DOCUMENT EXCERPT:
We now describe a \(\omega \)-NMSOT capturing the relation given in Example 1. Set \(A = \left\{ a,b,\# \right\} = B\), \(N = \left\{ 1, 2 \right\} \), and consider a single parameter \(\mathbf {X}_1 = \left\{ X_1 \right\} \). The domain of the relation is simply \(A^\omega \), so we omit the formula. For all symbols \(\beta \in B\) and copy indices \(n \in N\), the node formulae labels each position with the same symbol as the corresponding position in the input string: \(\phi ^n_\beta (x, X_1)~{\mathop {=}\limits ^{\mathrm{{\tiny def}}}}~\beta (x)\). We omit formal specifications of the edge formulae (which can be found in the extended version of this work [19]) and describe them informally. The formula for edges from copy 1 to copy 1 connects adjacent non-\(\#\) positions that belong to \(X_1\) in the reverse order. The formula for edges from copy 1 to copy 2 connects non-\(\#\) positions to themselves when the predecessor position is not in \(X_1\). The formula for edges from copy 2 to copy 2 links the right-most sequence of positions in \(X_1\) that preceed a \(\#\) symbol and also connect all those positions coming after the final \(\#\) if required. Finally, the formula for edges from copy 2 to copy 1 links \(\#\) symbols to the last position in \(X_1\) left of the next \(\#\).

Two possible outputs from the relation of Example 1 are displayed in Fig. 4 which shows how the above \(\omega \)-NMSOT constructs an output string for two different valuations of \(X_1\). A 1 in the blue (resp. green) row signifies that the position at that column is in \(X_1\), while a 0 indicates that it is not in \(X_1\).

2.2 Nondeterministic Streaming String Transducers

Definition 3

A nondeterministic streaming string transducer T over \(\omega \)-strings (\(\omega \)-NSST) is a tuple \((A, B, S, I, \mathsf {Acc}, \varDelta , f, X, U)\), where

  • A and B are finite input and output alphabets,

  • S is a finite set of states,

  • \(I \subseteq Q\) is a set of initial states,

  • \(\mathsf {Acc}\) is an acceptance condition,

  • X is a finite set of string variables,

  • U is a finite set of variable update functions of type \(X \rightarrow (X \cup B)^*\),

  • \(\varDelta \) is a transition function of type \((S \times A) \rightarrow 2^{U \times S}\), and

  • \(f \in X\) is an append-only output variable.

Such a machine is deterministic (a \(\omega \)-DSST) if \(|\varDelta (s,a)| = 1\), for all states \(s \in S\) and symbols \(a \in A\), and \(|I| = 1\); it is nondeterministic otherwise.

On each transition \(s_k \xrightarrow [u_k]{a_k} s_{k+1}\), the transducer changes state and applies the update \(u_k\) to each variable of X in parallel. An \(\omega \)-NSST is copyless if every variable in X occurs at most once in the image \(\mathsf {im}(u)\) of every update \(u \in U\). Alternately stated, an update \(u \in U\) is copyless if the string \(u(x_0)u(x_1) \ldots u(x_{n-1})\) has at most one occurrence of each \(x \in X\), and an \(\omega \)-NSST is copyless if all of its updates are copyless.

PROVIDED DATA:
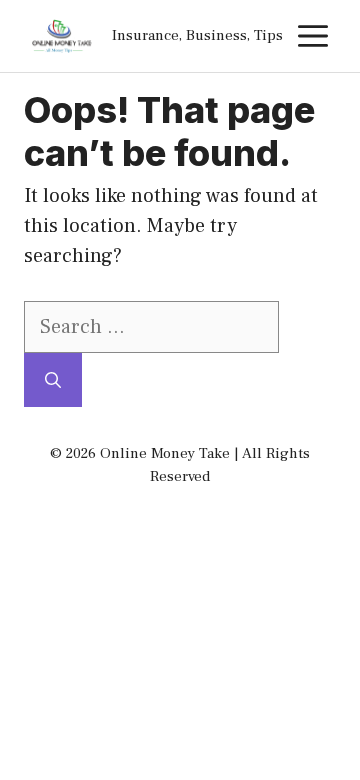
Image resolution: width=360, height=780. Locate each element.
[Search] (53, 380)
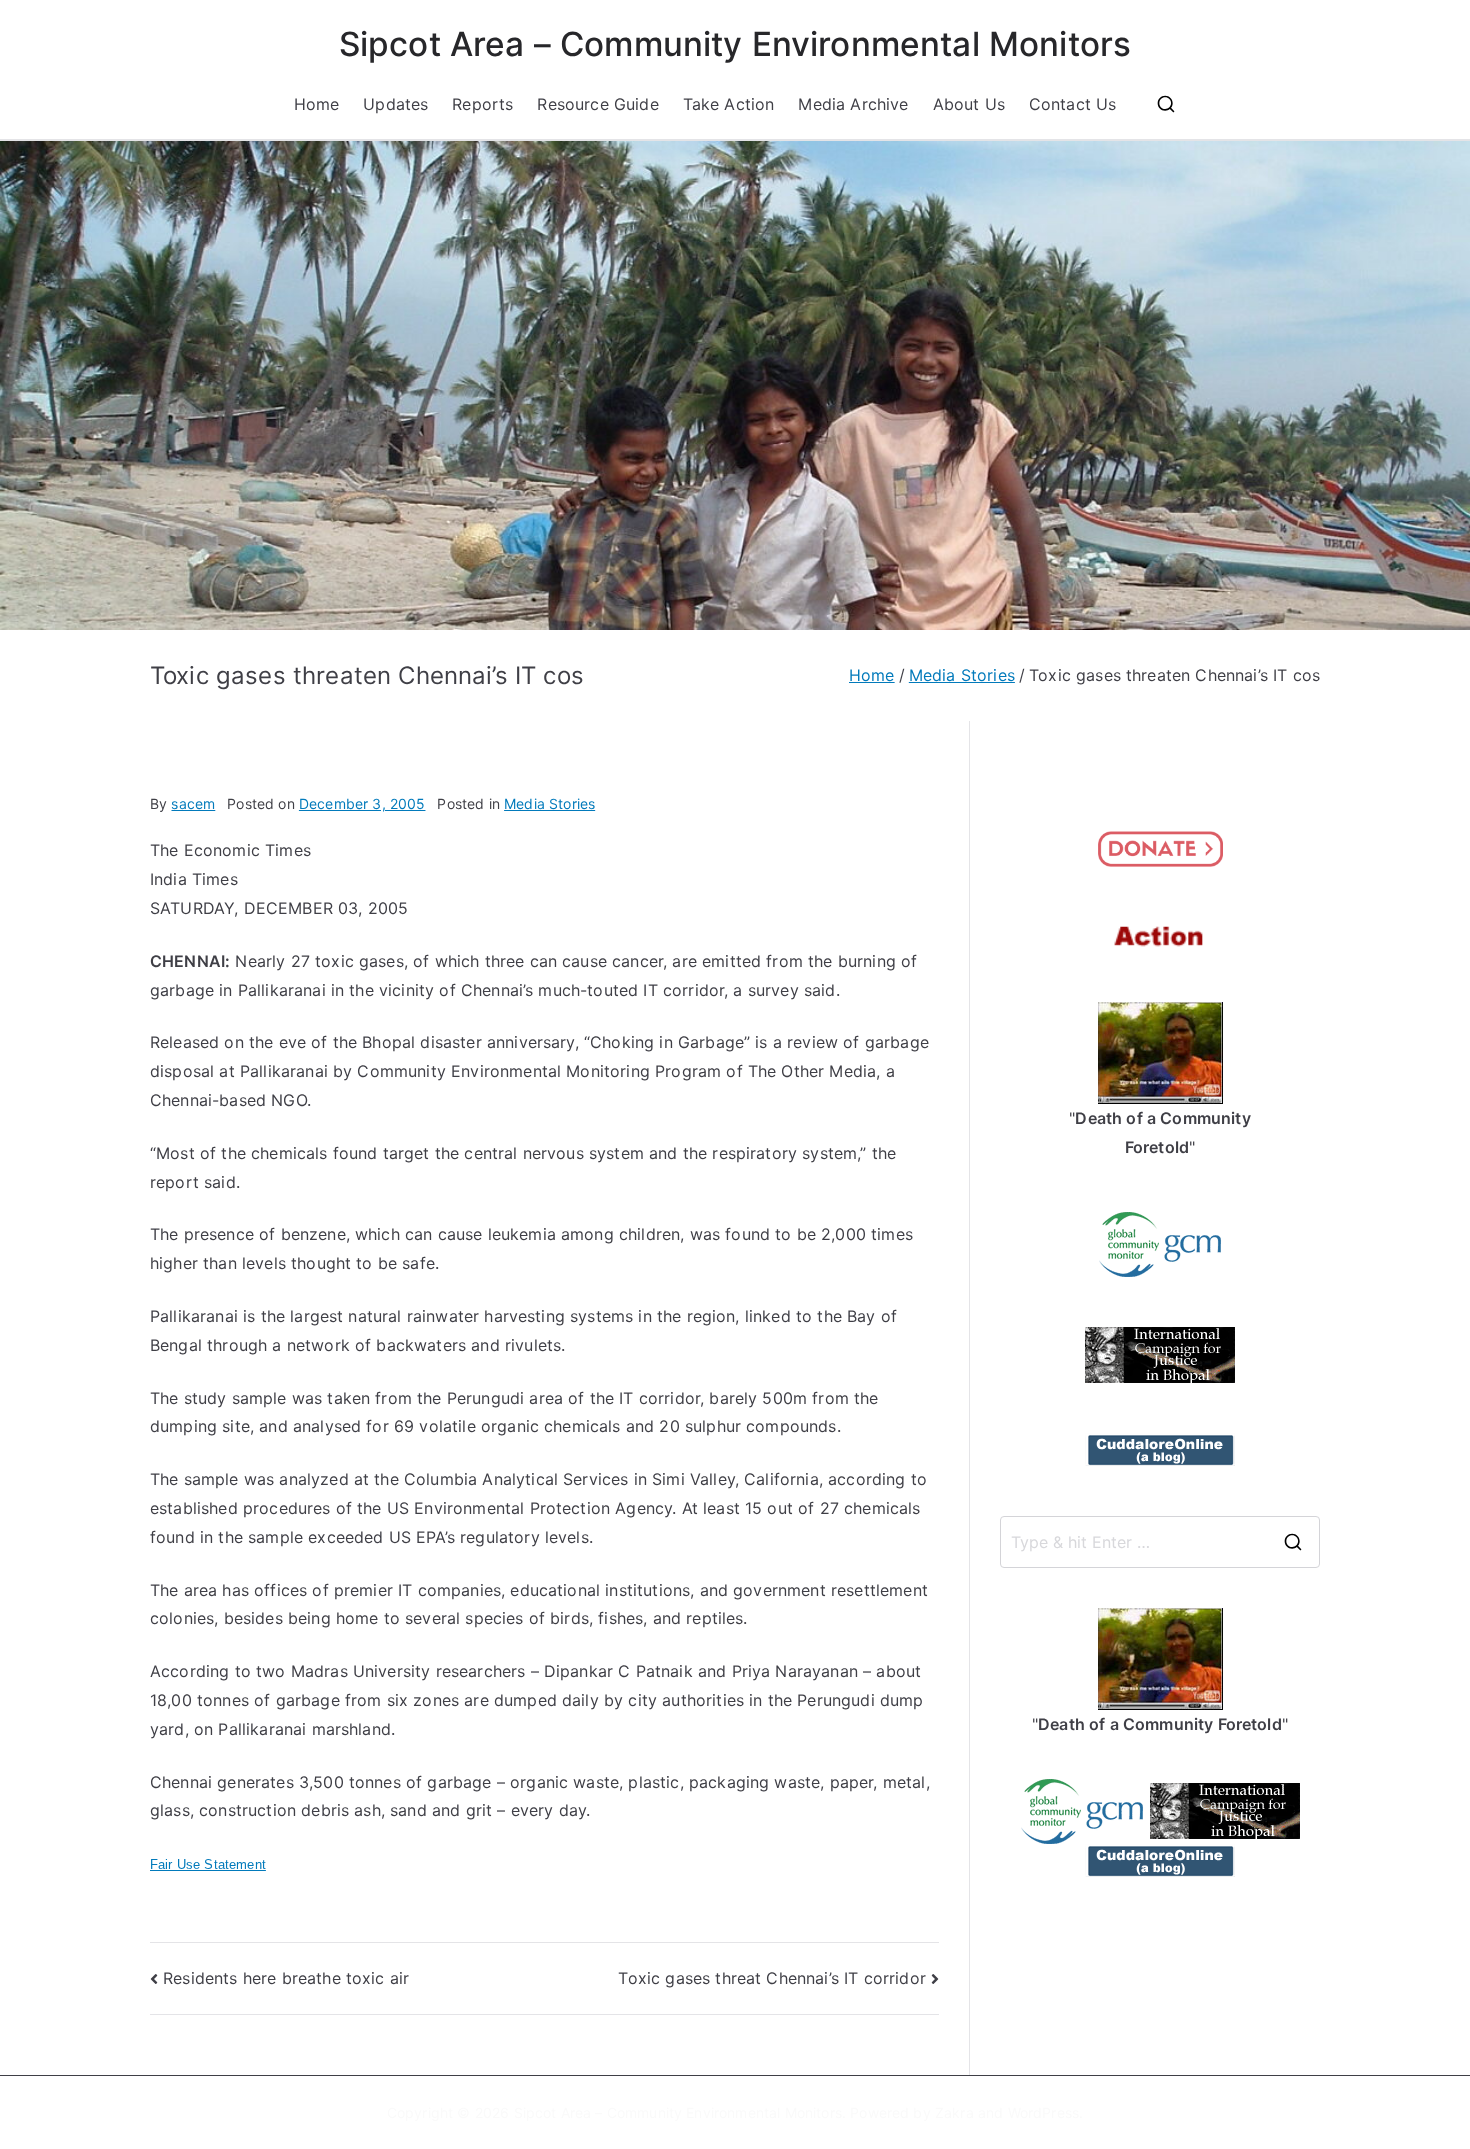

TASK DETAILS: Reproduce the transducer passage from "Two possible outputs" to "it is not in \(X_1\).", updated so that "valuations" becomes "assignments".

SOLUTION TO THIS TASK:
Two possible outputs from the relation of Example 1 are displayed in Fig. 4 which shows how the above \(\omega \)-NMSOT constructs an output string for two different assignments of \(X_1\). A 1 in the blue (resp. green) row signifies that the position at that column is in \(X_1\), while a 0 indicates that it is not in \(X_1\).